2. Member States shall ensure that their competent authorities exercise their oversight and
enforcement tasks impartially and transparently, and in a manner independent from aircraft
operators, aviation fuel suppliers and Union airport managing bodies. Member States shall also
ensure that their competent authorities have the necessary resources and capabilities to carry
out the tasks assigned to them under this Regulation in an efficient and timely manner.
3. The Commission, the Agency and the competent authorities of the Member States shall
cooperate and exchange all relevant information to ensure effective implementation and
compliance with this Regulation.
4. The Agency shall send to the competent authorities data aggregated for the aircraft operators,
Union airports and their respective Union airport managing bodies and aviation fuel suppliers for
which these authorities are competent pursuant to paragraphs 5, 6 and 7.
8. For aviation fuel suppliers which do not have their principal place of business in a Member
State, the responsible Member State shall be the one in which the aviation fuel supplier supplied
the most aviation fuel in 2023 or in the first year of providing aviation fuel in the Union market,
whichever the latest. Such aviation fuel supplier may present to its competent authority a
reasoned request asking to be reattributed to another Member State if it has supplied the highest
shares of its aviation fuel in that Member State over the two years preceding the request. The
reattribution decision shall be made within six months following the request by the aviation fuel
supplier, shall be subject to the agreement of the competent authorities of the Member State of
24
reattribution and shall be transmitted without undue delay to the Agency and the Commission. It
shall apply from the beginning of the reporting period following the date of adoption of that
decision.
Article 12
Enforcement
1. Member States shall lay down the rules on penalties applicable to infringements of this
Regulation and shall take all measures necessary to ensure that they are implemented. The
penalties provided for must be effective, proportionate and dissuasive taking into account, in
particular, the nature, duration, recurrence and gravity of the infringement. Member States shall,
by 31 December 2024, notify the Commission of those rules and of those measures and shall
notify it without delay of any subsequent amendment affecting them.
2. Member States shall ensure that any aircraft operator that fails to comply with the obligations
laid down in Article 5 is liable to a fine. That fine shall be proportionate and dissuasive and not
less than twice as high as the amount resulting from the multiplication of the yearly average price
of aviation fuel per tonne by the total yearly non-tanked quantity. An aircraft operator may be
exempted from a fine if it can prove that its failure to comply with the obligations laid down in
Article 5 was caused by exceptional and unforeseeable circumstances, outside its control, the
effects of which could not have been avoided, even if all reasonable measures had been taken.

====

Work order 1: Rename "GUI agent" to "desktop agent" in the entries, covering everything from the line containing "Describe the element at coordinates (200, 770)" down to the end of the entries. Return only those lines, with all else unchanged.
The entries below are unrelated to the aviation regulation excerpt above.

====

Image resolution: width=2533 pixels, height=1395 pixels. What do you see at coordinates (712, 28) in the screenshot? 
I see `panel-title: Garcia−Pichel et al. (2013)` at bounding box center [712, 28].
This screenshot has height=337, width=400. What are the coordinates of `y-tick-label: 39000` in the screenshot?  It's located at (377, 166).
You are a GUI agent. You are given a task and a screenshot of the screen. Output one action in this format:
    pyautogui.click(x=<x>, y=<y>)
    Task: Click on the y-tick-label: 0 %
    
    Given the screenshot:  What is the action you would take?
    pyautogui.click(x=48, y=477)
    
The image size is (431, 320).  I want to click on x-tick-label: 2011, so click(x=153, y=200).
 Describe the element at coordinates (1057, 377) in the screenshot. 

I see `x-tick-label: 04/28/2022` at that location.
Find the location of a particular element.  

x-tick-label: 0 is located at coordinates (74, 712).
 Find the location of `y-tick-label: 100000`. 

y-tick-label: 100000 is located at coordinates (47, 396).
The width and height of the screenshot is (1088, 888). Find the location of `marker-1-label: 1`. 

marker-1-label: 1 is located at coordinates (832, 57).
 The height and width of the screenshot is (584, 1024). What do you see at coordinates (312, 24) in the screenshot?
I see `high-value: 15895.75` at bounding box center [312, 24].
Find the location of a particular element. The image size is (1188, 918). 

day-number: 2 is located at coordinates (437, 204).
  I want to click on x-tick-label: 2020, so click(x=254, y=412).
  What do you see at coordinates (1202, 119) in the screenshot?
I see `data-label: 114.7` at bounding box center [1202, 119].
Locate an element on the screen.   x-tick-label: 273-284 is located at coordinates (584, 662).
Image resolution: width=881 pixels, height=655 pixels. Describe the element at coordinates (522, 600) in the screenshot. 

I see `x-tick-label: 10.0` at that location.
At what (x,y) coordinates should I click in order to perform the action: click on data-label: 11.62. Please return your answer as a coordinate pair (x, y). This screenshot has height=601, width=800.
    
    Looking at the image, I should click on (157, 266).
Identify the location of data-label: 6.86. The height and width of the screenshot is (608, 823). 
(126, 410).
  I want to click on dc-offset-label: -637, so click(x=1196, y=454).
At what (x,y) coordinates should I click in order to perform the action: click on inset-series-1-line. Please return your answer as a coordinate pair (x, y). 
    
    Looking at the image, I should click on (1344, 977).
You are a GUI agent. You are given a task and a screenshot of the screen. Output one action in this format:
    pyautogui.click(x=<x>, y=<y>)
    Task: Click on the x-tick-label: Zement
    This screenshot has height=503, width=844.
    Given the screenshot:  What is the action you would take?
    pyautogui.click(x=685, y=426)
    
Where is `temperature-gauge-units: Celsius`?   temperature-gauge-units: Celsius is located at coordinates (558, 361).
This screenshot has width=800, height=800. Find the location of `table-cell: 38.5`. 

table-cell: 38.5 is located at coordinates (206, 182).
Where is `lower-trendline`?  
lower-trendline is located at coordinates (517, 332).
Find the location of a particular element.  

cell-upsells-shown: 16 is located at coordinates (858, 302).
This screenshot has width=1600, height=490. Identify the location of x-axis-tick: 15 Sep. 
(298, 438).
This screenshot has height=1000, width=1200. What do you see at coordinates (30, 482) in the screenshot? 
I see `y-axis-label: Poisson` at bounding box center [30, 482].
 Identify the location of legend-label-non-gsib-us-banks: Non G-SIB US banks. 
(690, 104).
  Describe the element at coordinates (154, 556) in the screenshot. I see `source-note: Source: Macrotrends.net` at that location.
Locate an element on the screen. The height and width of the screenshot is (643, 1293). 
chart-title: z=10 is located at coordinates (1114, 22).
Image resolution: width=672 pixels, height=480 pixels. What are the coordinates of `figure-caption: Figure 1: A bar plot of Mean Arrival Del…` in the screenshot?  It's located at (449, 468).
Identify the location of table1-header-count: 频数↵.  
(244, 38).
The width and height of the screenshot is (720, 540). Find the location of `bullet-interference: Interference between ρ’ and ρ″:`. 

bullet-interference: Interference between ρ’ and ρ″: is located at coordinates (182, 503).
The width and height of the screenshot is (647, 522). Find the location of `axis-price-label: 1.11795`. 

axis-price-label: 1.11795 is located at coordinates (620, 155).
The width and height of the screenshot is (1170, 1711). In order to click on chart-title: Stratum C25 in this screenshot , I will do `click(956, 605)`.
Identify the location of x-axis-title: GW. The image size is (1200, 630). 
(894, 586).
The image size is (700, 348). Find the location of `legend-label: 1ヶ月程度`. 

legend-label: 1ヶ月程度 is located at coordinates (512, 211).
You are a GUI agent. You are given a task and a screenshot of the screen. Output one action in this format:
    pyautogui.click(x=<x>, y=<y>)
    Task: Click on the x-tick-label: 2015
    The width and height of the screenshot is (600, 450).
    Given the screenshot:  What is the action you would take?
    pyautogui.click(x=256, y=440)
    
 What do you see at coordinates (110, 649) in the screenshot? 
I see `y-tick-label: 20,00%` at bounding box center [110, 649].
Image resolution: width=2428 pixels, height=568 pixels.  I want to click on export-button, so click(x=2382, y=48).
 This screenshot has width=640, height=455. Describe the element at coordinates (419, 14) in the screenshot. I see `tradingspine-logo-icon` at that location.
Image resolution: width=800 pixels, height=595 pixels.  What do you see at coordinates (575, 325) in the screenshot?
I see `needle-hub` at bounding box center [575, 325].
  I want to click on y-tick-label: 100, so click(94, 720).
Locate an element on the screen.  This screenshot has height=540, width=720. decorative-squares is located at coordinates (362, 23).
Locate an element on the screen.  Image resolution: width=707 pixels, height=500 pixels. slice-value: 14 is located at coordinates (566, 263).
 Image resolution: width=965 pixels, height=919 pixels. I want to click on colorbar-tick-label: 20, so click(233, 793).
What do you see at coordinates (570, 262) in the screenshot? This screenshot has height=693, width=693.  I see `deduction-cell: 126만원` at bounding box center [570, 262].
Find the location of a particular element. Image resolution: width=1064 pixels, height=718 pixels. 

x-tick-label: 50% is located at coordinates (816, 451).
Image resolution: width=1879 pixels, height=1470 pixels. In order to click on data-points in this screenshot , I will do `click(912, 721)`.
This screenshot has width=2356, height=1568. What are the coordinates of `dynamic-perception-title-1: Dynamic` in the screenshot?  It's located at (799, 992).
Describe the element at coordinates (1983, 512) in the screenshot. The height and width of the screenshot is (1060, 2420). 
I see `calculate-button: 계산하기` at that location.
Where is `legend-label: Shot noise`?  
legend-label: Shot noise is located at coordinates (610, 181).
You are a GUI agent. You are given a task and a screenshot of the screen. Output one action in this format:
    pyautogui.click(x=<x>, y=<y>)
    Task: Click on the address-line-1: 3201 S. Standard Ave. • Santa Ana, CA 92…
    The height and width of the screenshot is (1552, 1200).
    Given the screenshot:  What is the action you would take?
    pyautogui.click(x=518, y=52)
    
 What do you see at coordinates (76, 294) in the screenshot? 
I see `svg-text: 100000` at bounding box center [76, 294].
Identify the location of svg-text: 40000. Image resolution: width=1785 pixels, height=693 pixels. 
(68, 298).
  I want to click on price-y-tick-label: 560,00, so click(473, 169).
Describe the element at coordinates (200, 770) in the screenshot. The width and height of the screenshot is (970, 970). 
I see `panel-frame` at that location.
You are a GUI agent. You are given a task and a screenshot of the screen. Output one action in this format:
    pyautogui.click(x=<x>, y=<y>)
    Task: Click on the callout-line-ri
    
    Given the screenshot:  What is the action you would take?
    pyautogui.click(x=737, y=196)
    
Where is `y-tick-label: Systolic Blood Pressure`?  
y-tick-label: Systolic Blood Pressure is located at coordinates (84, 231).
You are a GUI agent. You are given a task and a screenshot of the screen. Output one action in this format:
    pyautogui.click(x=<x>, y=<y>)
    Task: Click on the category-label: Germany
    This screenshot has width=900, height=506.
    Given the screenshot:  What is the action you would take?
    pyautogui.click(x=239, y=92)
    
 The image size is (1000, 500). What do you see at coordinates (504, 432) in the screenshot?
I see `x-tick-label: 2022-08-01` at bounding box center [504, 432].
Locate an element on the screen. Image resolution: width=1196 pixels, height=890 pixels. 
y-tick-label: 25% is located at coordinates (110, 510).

====

Work order 2: According to the aviation regulation excerpt, by what date must Member States notify the Commission of their rules on penalties?

Problem solution 1:
Describe the element at coordinates (200, 770) in the screenshot. The width and height of the screenshot is (970, 970). 
I see `panel-frame` at that location.
You are a desktop agent. You are given a task and a screenshot of the screen. Output one action in this format:
    pyautogui.click(x=<x>, y=<y>)
    Task: Click on the callout-line-ri
    
    Given the screenshot:  What is the action you would take?
    pyautogui.click(x=737, y=196)
    
Where is `y-tick-label: Systolic Blood Pressure`?  
y-tick-label: Systolic Blood Pressure is located at coordinates (84, 231).
You are a desktop agent. You are given a task and a screenshot of the screen. Output one action in this format:
    pyautogui.click(x=<x>, y=<y>)
    Task: Click on the category-label: Germany
    This screenshot has width=900, height=506.
    Given the screenshot:  What is the action you would take?
    pyautogui.click(x=239, y=92)
    
 The image size is (1000, 500). What do you see at coordinates (504, 432) in the screenshot?
I see `x-tick-label: 2022-08-01` at bounding box center [504, 432].
Locate an element on the screen. Image resolution: width=1196 pixels, height=890 pixels. 
y-tick-label: 25% is located at coordinates (110, 510).

Problem solution 2: By 31 December 2024.